Present value (PV) is the cornerstone of modern finance: it answers the question “how much is a future cash flow worth right now?” Whether you are valuing a bond, sizing a pension, pricing a lease, or deciding between two investment projects, every calculation reduces to discounting future money back to today’s terms. This calculator handles all six standard PV forms in one place — lump sum, ordinary annuity, annuity-due, growing annuity, perpetuity, and growing perpetuity — together with a period-by-period breakdown so you can see exactly how each payment contributes.
How it works
The central idea is the time value of money: a unit of currency available today can be invested to earn a return, so it is worth more than the same unit received in the future. The rate at which we convert future value to present value is the discount rate — your required rate of return, cost of capital, or opportunity cost.
Lump sum
The simplest case: a single payment FV received n periods from now.
PV = FV / (1 + r)^n
where r is the effective periodic rate. The calculator derives it from your annual rate using the EAR decomposition (1 + r_annual)^(1/periods_per_year) - 1 rather than simple division, which gives the correct rate consistent with how yields are quoted.
Ordinary annuity
A stream of equal payments PMT at the end of each period (mortgages, bond coupons):
PV = PMT * [1 - (1 + r)^(-n)] / r
This is mathematically the sum of n geometric terms, each discounted by one more period than the last.
Annuity-due
Equal payments at the start of each period (rent, insurance premiums). Every payment is discounted by one fewer period than in the ordinary-annuity case, so:
PV_due = PMT * [1 - (1 + r)^(-n)] / r * (1 + r)
Growing annuity
Payments that grow at a constant rate g per period for n periods (salary-linked pension, escalating rents). When r is not equal to g:
PV = PMT / (r - g) * [1 - ((1 + g) / (1 + r))^n]

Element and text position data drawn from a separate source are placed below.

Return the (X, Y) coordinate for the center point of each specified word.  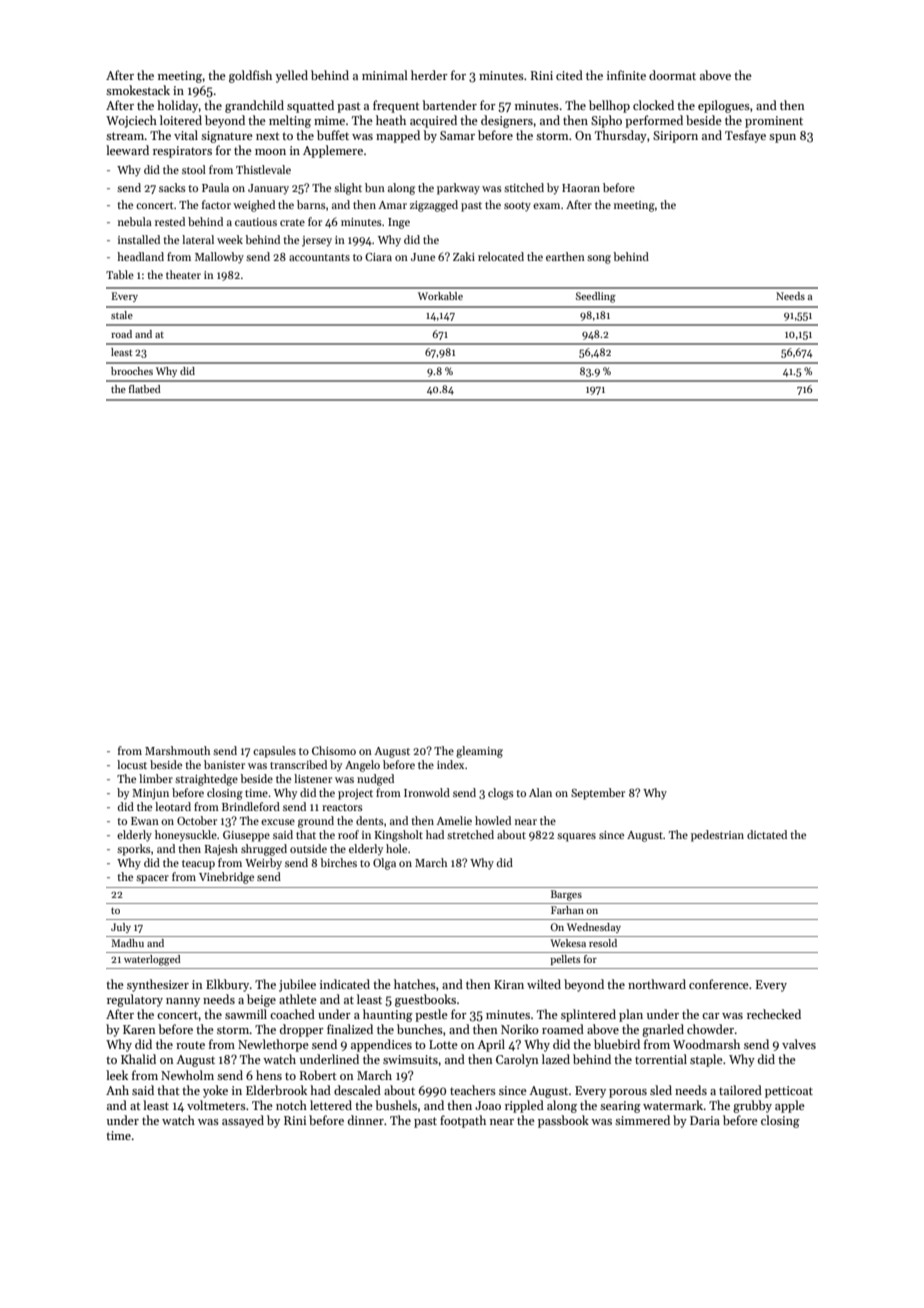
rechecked (774, 1014)
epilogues (724, 106)
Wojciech (131, 121)
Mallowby (219, 258)
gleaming (479, 752)
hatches (415, 984)
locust (132, 764)
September (598, 794)
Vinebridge (226, 878)
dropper (302, 1030)
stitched (524, 187)
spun (782, 138)
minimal (385, 75)
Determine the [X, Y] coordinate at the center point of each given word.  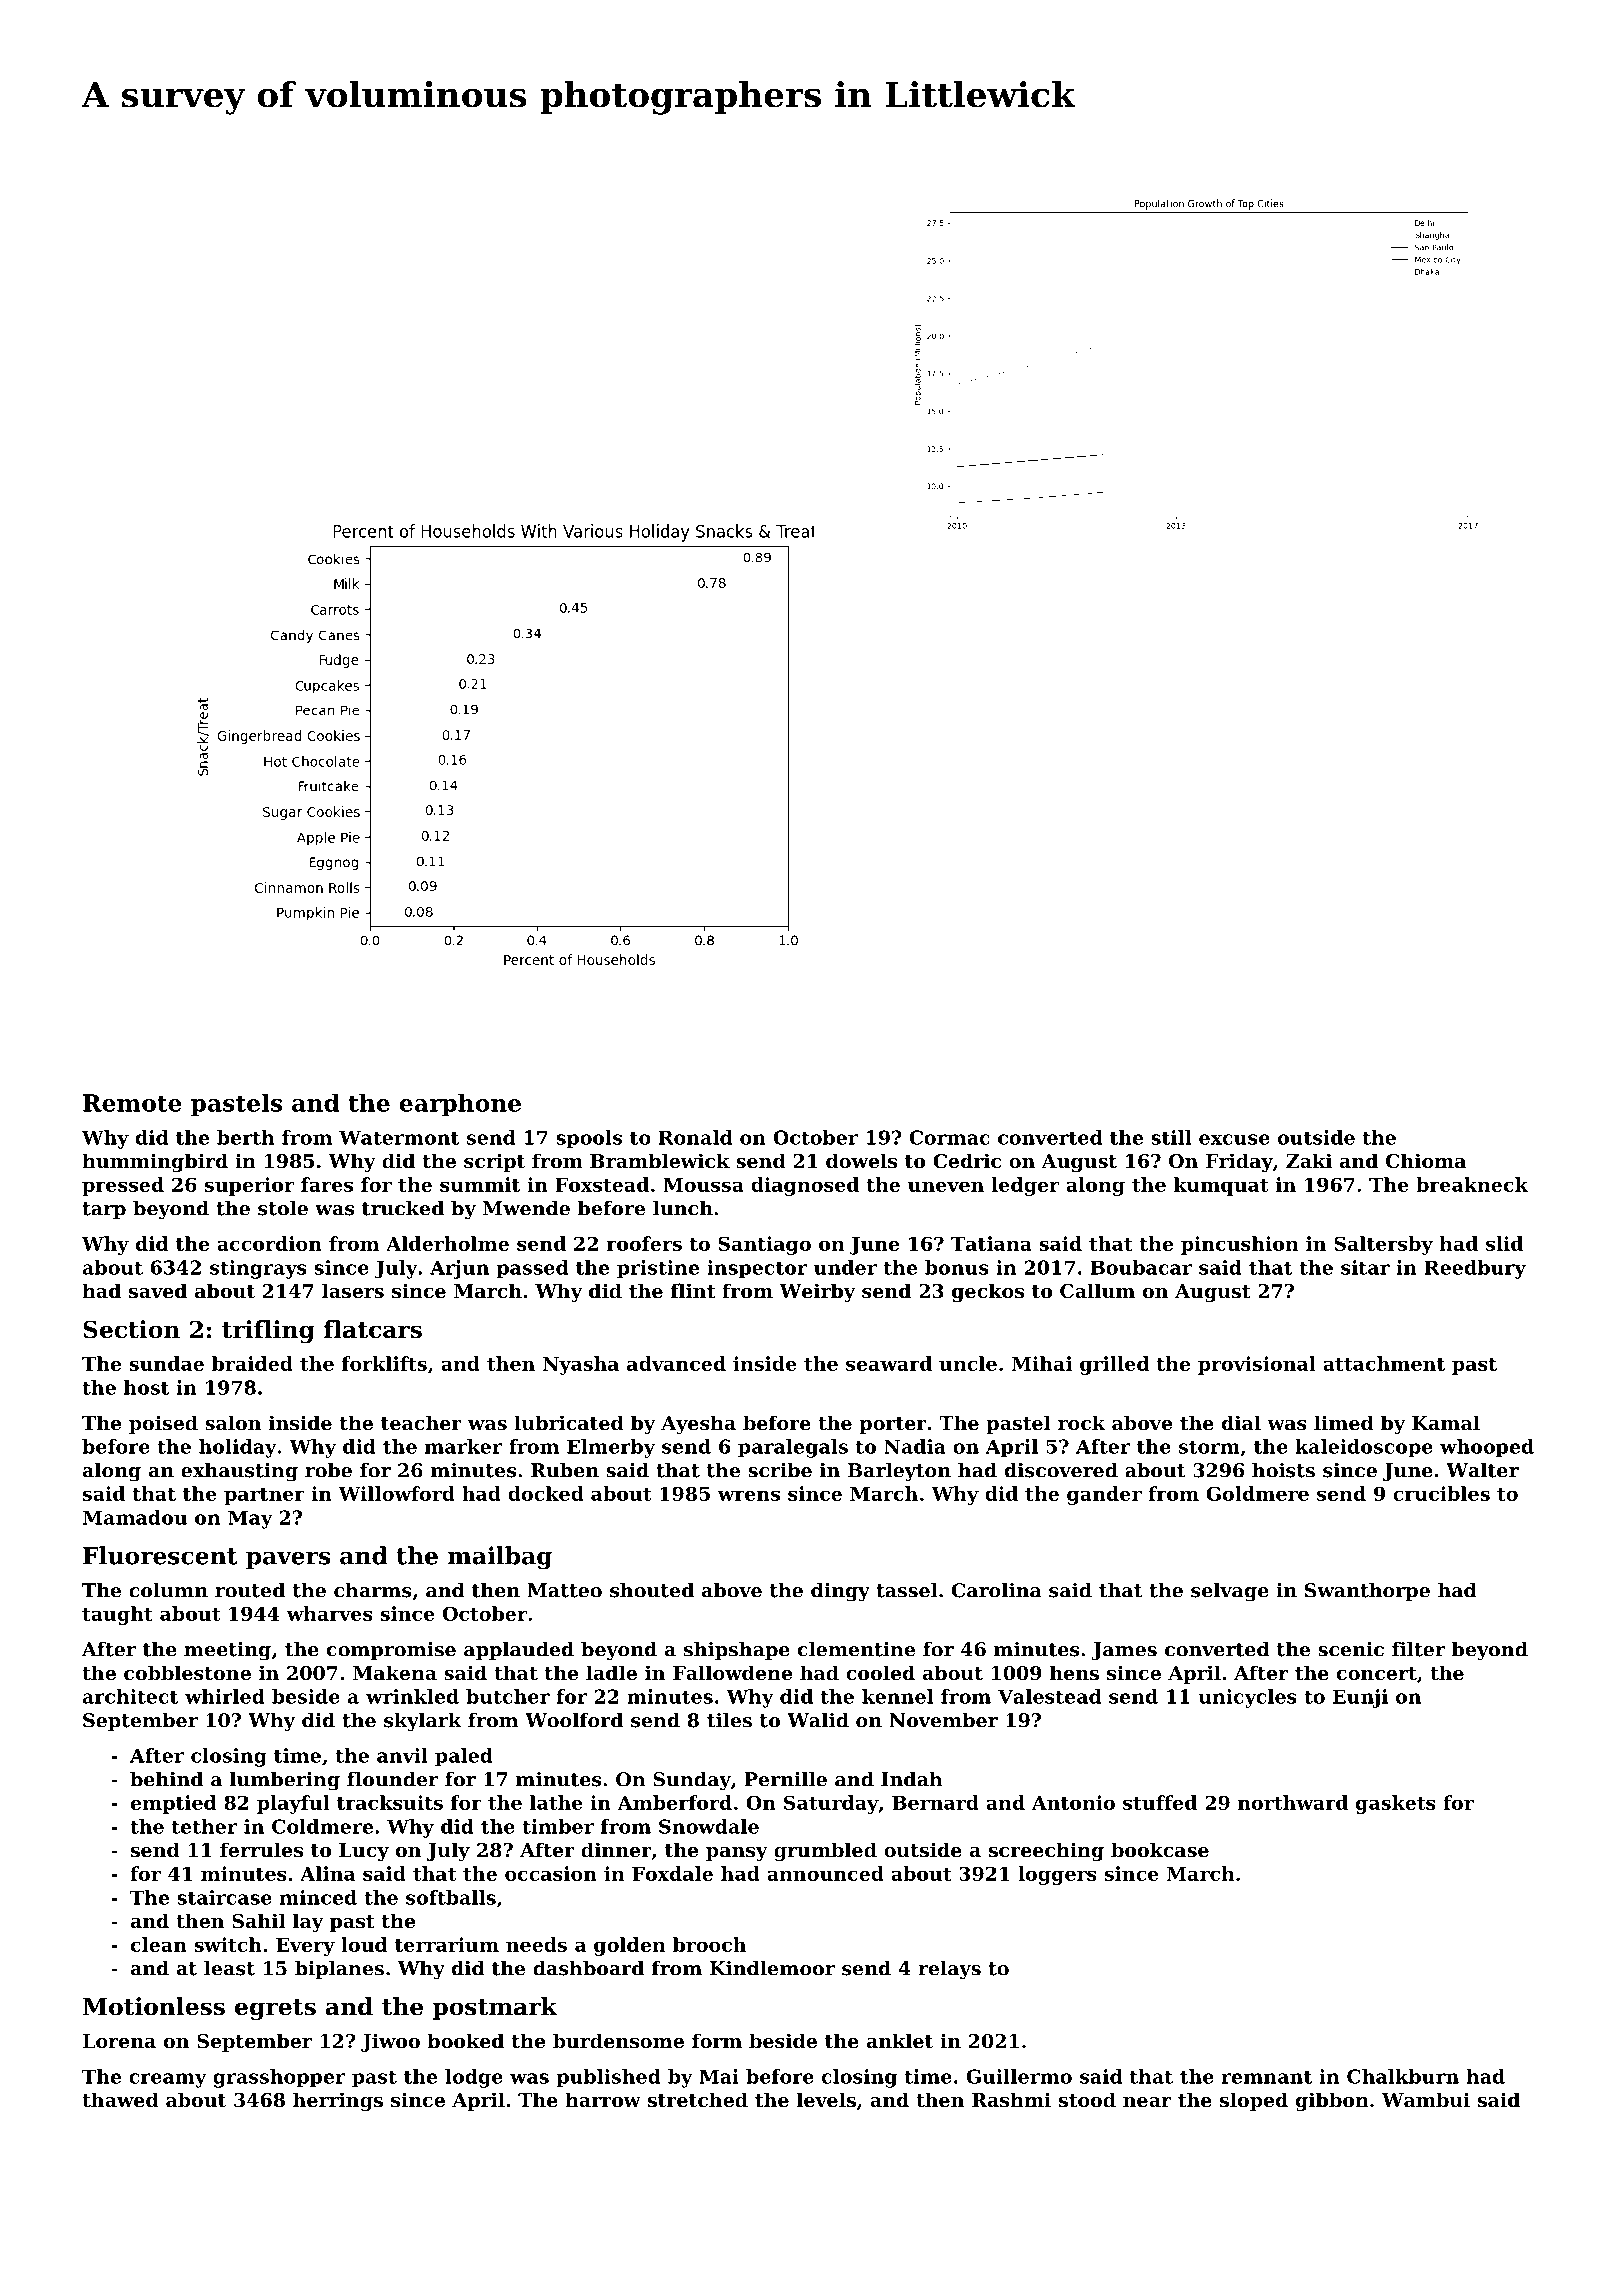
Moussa [703, 1185]
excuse [1234, 1139]
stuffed [1160, 1802]
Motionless [154, 2006]
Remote [132, 1103]
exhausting [239, 1472]
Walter [1482, 1470]
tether [204, 1826]
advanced [676, 1363]
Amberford [674, 1802]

When r equals g exactly, the formula simplifies to PMT * n / (1 + r).
Perpetuity and growing perpetuity
A perpetuity pays PMT forever. Because each payment is discounted more heavily, the infinite series converges:
PV = PMT / r
A growing perpetuity (the Gordon Growth Model used in equity valuation) adds a constant growth rate g:
PV = PMT / (r - g), valid only when r is greater than g.
Worked example
Suppose you are offered a savings plan that pays £500 per month for 20 years (ordinary annuity, monthly frequency). Your required annual return is 7%. What is that stream of payments worth today?

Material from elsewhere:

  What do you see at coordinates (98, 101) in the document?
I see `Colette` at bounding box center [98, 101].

Effective monthly rate: (1 + 0.07)^(1/12) - 1 = 0.5654%
Number of periods n = 20 * 12 = 240
PV = 500 * [1 - (1.005654)^(-240)] / 0.005654 = £64,643
The total undiscounted cash flows are £500 * 240 = £120,000, so the time-value discount is roughly £55,357 — meaning you would pay no more than £64,643 today to receive those payments at a 7% hurdle rate.
| Mode | PMT | Rate | Years | PV |
|---|---|---|---|---|
| Ordinary annuity | £500/mo | 7% | 20 | £64,643 |
| Annuity-due | £500/mo | 7% | 20 | £65,009 |
| Growing annuity (3% growth) | £500/mo | 7% | 20 | £75,512 |
| Perpetuity | £500/mo | 7% | forever | £85,714 |
| Growing perpetuity (3% growth) | £500/mo | 7% | forever | £150,000 |
All computations run in your browser — no figures are sent to a server or stored anywhere.